Ball's Bluff: A Reverie

By Herman Melville

One noonday, at my window in the town,

    I saw a sight — saddest that eyes can see —

    Young soldiers marching lustily

      Unto the wars,

With fifes, and flags in mottoed pageantry;

    While all the porches, walks, and doors

    Were rich with ladies cheering royally.

 

They moved like Juny morning on the wave,

    Their hearts were fresh as clover in its prime

    (It was the breezy summer time),

      Life throbbed so strong,

How should they dream that Death in rosy clime

  Would come to thin their shining throng?

Youth feels immortal, like the gods sublime.

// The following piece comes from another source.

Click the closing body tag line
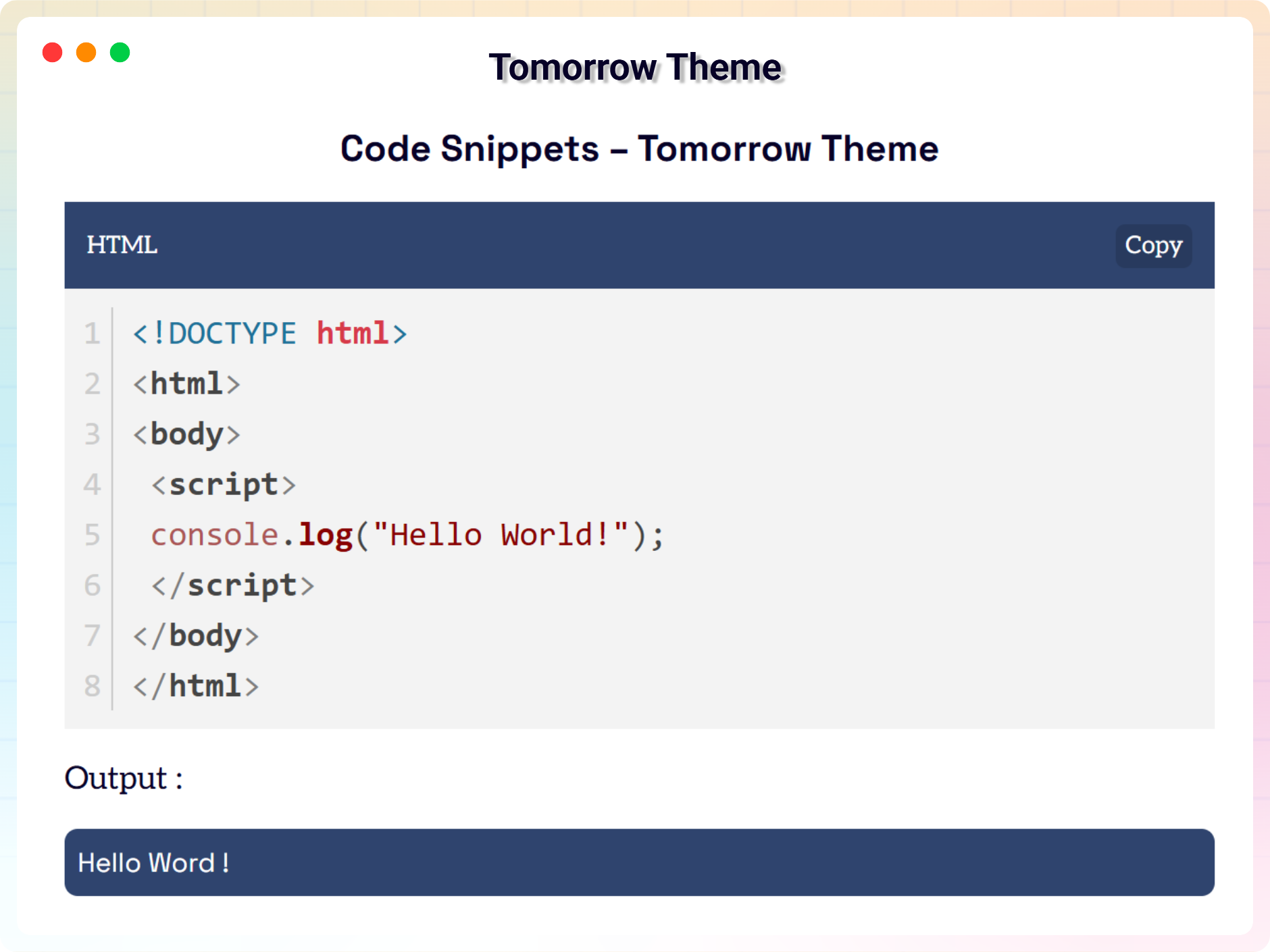1270x952 pixels. point(196,636)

Weeks passed; and at my window, leaving bed,

    By nights I mused, of easeful sleep bereft,

    On those brave boys (Ah War! thy theft);

      Some marching feet

Found pause at last by cliffs Potomac cleft;

    Wakeful I mused, while in the street

Far footfalls died away till none were left.

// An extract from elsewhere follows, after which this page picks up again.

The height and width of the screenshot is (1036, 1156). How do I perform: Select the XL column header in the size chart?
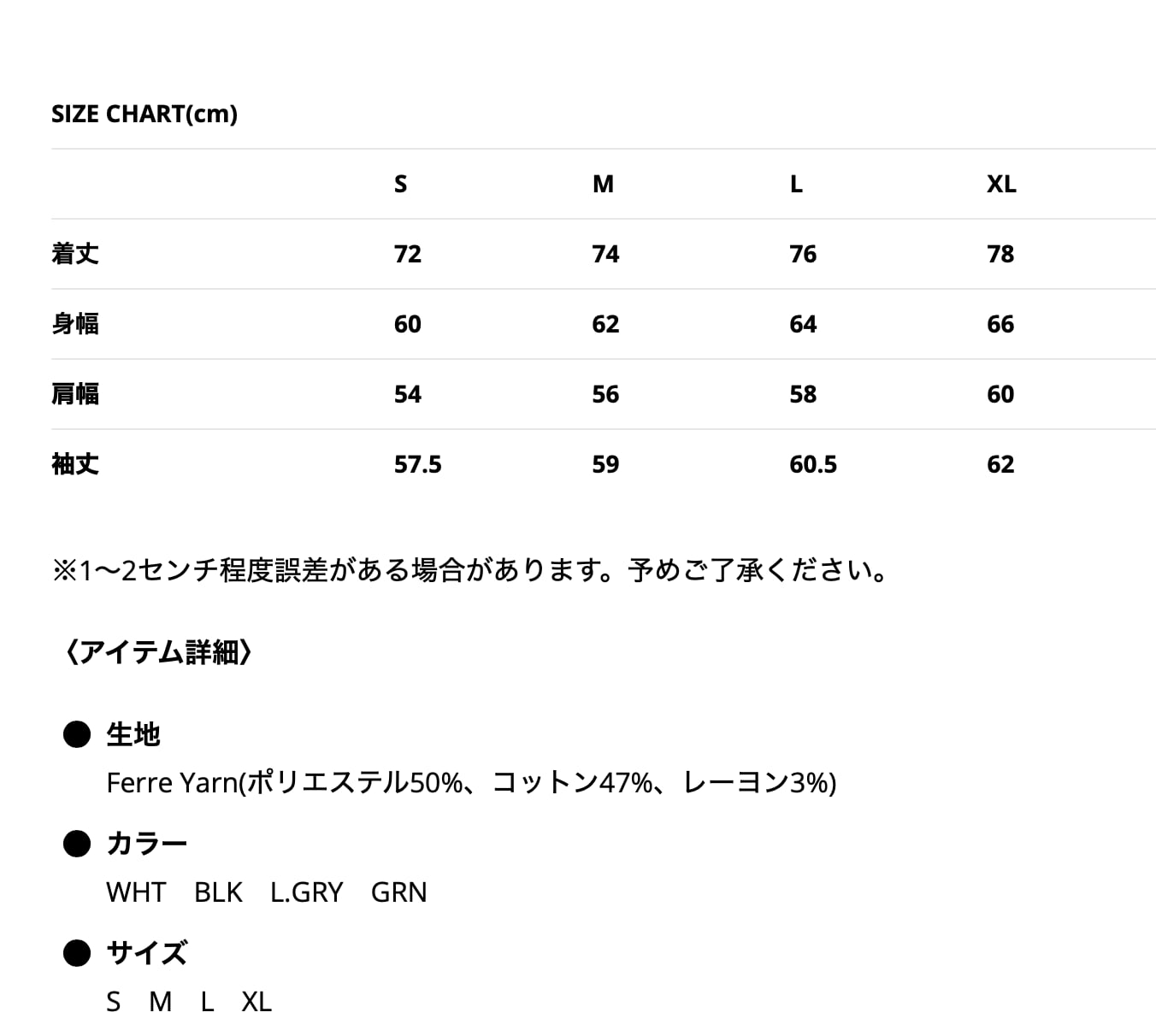point(1001,184)
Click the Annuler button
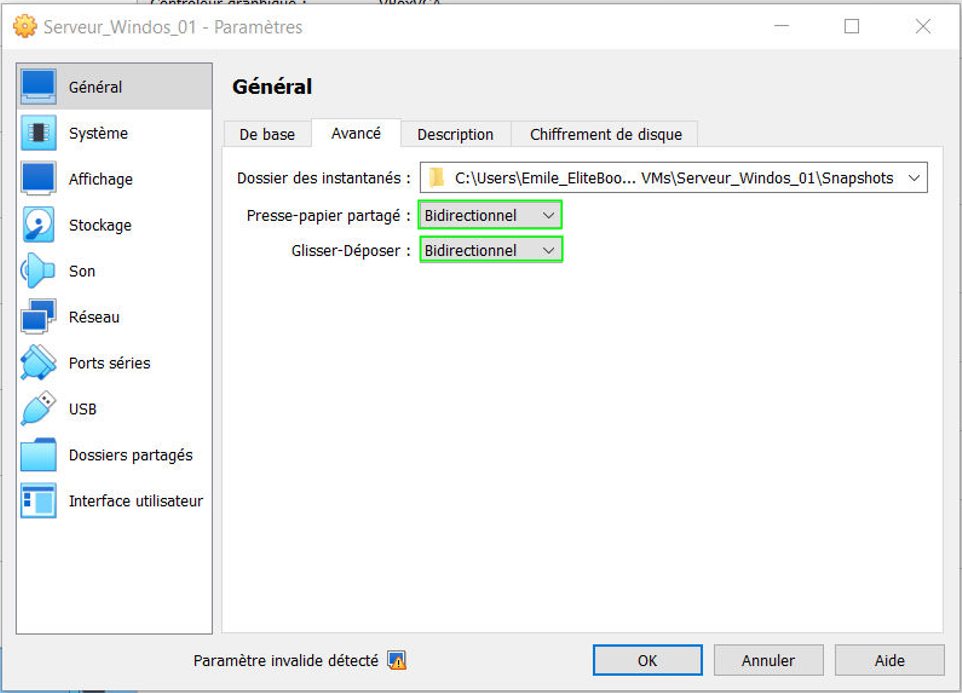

The Battle of Ball's Bluff was fought just outside Leesburg, Virginia, on the banks of the Potomac River on October 21, 1861. Although not a large engagement, it was nevertheless a crushing defeat for the Union and for President Abraham Lincoln in particular, as it resulted in the death of his friend Colonel Edward D. Baker, U.S. Senator from Oregon.This poem was published in 1866 in a volume called Battle Pieces and Aspects of the War. At this point in his career, 15 years after the publication of Moby Dick, Melville had not achieved the critical acclaim he would later enjoy and considered himself a failure.